7. MATERIAL DISCLOSURES AND COMPLIANCE WITH FTC GUIDELINES. When publishing posts/statuses about Company’s products or services, Referrer must clearly disclose his/her “material connection” with Company, including the fact that Referrer was given any consideration, was provided with certain experiences or is being paid for a particular service. The above disclosure should be clear and prominent and made in close proximity to any statements that Referrer makes about Company or Company’s products. Please note that this disclosure is required regardless of any space limitations of the medium (e.g. Twitter), where the disclosure can be made via Hashtags, e.g. #sponsored. Referrer’s statements should always reflect Referrer’s honest and truthful opinions and actual experiences. Referrer should only make factual statements about Company or Company’s products which Referrer knows for certain are true and can be verified. REFERRER WILL NOT MARKET OR ASSOCIATE THE PRODUCT OR COMPANY ON ANY WEBSITE THAT CONTAINS OR LINKS TO A WEBSITE OR OTHER DESTINATION THAT CONTAINS CONTENT THAT IS SEXUAL, OFFENSIVE, DECEPTIVE OR ILLEGAL IN NATURE OR THAT IN ANY WAY PROMOTES OR ENCOURAGES HATRED, VIOLENCE, DISCRIMINATION OR ILLEGAL ACTIVITIES.
8. INDEPENDENT CONTRACTOR. Referrer is retained as an independent contractor of Company. Referrer acknowledges and agrees that (i) Referrer is solely responsible for the manner and form by which Referrer performs under this Agreement, and (ii) Referrer is a self-employed individual, who performs services similar to the services for various entities and individuals other than Company. Referrer is responsible for the withholding and payment of all taxes and other assessments arising out of Referrer’s performance of services, and neither Referrer nor any of Referrer’s employees or independent clients shall be entitled to participate in any employee benefit plans of Company.
9. We do not allow PPC (Pay-Per-Click) bidding on this term by our affiliates.
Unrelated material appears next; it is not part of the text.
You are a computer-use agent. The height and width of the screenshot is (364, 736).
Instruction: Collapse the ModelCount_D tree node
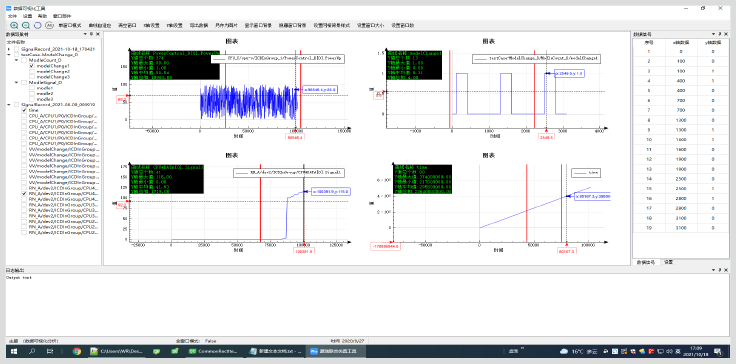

10. MISCELLANEOUS. The failure of either party to enforce its rights under this Agreement at any time for any period shall not be construed as a waiver of such rights. No changes or modifications or waivers to this Agreement will be effective unless in writing and signed by both parties. In the event that any provision of this Agreement shall be determined to be illegal or unenforceable, that provision will be limited or eliminated to the minimum extent necessary so that this Agreement shall otherwise remain in full force and effect and enforceable. This Agreement shall be governed by and construed in accordance with the laws of the state of New York without regard to the conflicts of laws provisions thereof. Any legal action or proceeding relating to this Agreement shall be brought exclusively in the state or federal courts located in New York County, New York, and each party consents to the jurisdiction thereof. In any action or proceeding to enforce rights under this Agreement, the prevailing party will be entitled to recover costs and attorneys’ fees. Headings herein are for convenience of reference only and shall in no way affect interpretation of the Agreement. This Agreement constitutes the complete and exclusive agreement between the parties concerning its subject matter and supersedes all prior or contemporaneous agreements or understandings, written or oral, concerning the subject matter described herein.